**EXTRACT**
Soooo...what do you guys really think? [emoji2]

Glad I socialized the $1k saw idea with my wife in advance!


----------



## Tar12 (Jan 28, 2017)

461 all the way..my bud brought his new 362 to the timber a couple weekends back and asked if I wanted to try it and handed to me. I handed it back to him pretty quick as I had wood to cut...lol


----------



## Ashful (Jan 28, 2017)

Rangerbait said:


> Soooo...what do you guys really think? [emoji2]
> 
> Glad I socialized the $1k saw idea with my wife in advance!



The good news is it will outlast you, and she'll be able to sell it for $600 when you're cold in the ground.  [emoji14]


----------



## Rangerbait (Jan 28, 2017)

Ashful said:


> The good news is it will outlast you, and she'll be able to sell it for $600 when you're cold in the ground.  [emoji14]



These current saws have the same longevity as the models of yore?


----------



## D8Chumley (Jan 28, 2017)

**GIVEN DATA**
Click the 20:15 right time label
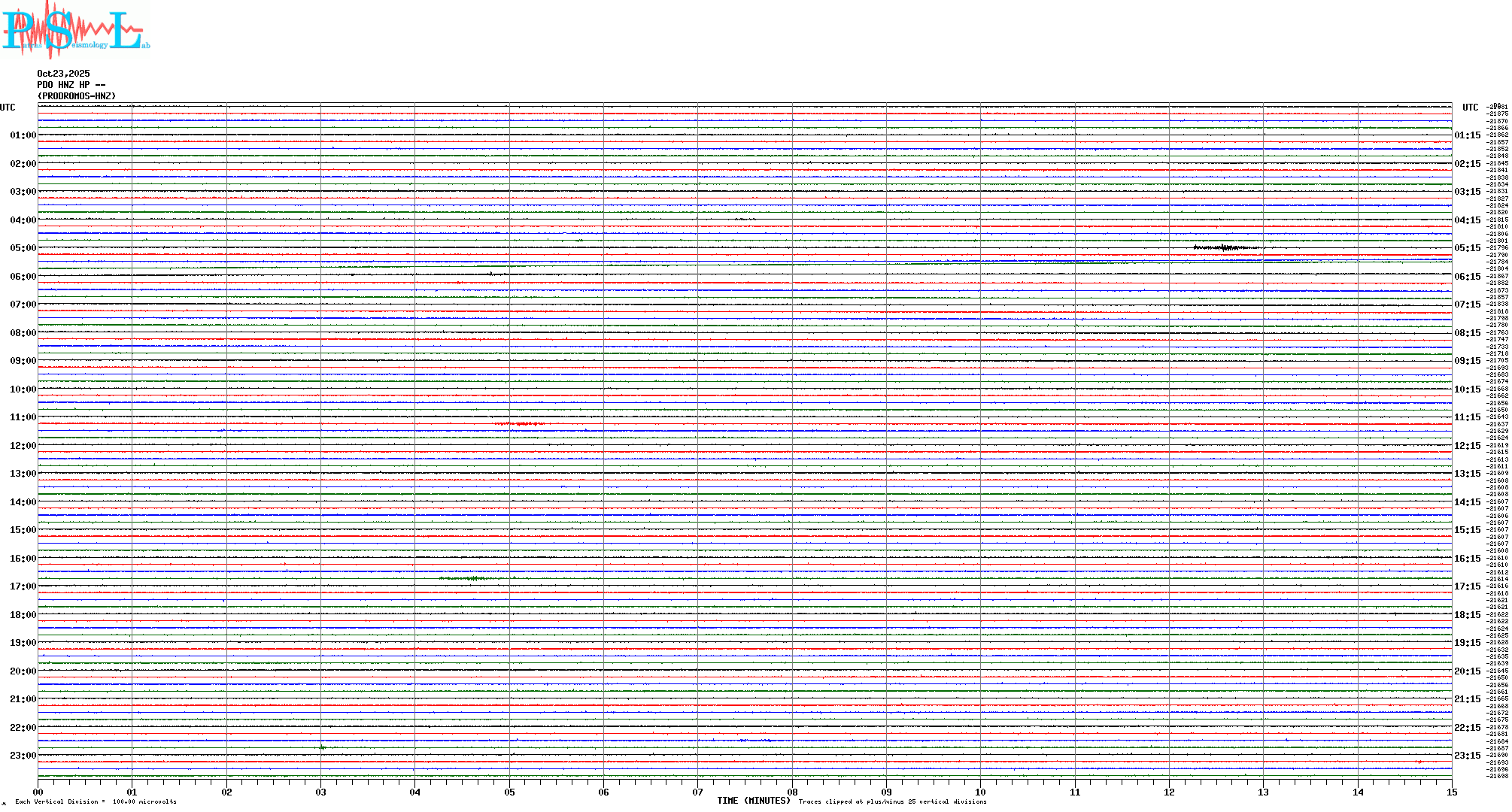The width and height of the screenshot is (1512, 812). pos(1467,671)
---
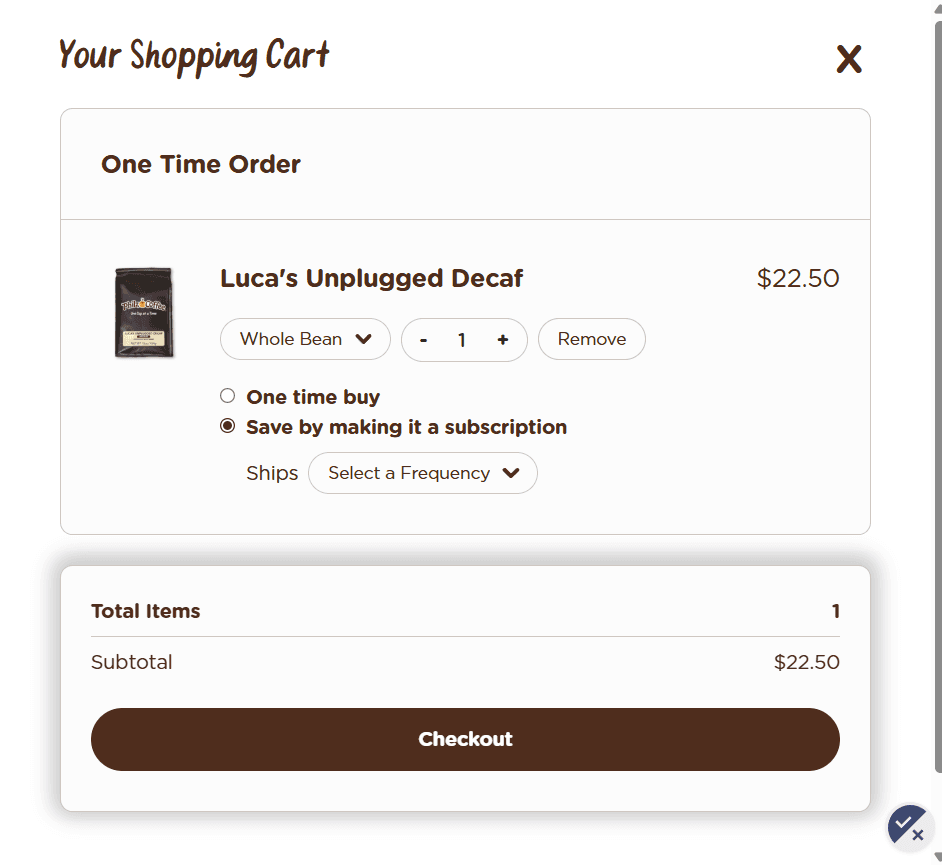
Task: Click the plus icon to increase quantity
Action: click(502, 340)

**WHAT IS BEING ASKED**
Copy the chainsaw forum thread above word for word, from "461 all the" to "Ashful (Jan 28, 2017)".

**SOLUTION**
461 all the way..my bud brought his new 362 to the timber a couple weekends back and asked if I wanted to try it and handed to me. I handed it back to him pretty quick as I had wood to cut...lol


----------



## Ashful (Jan 28, 2017)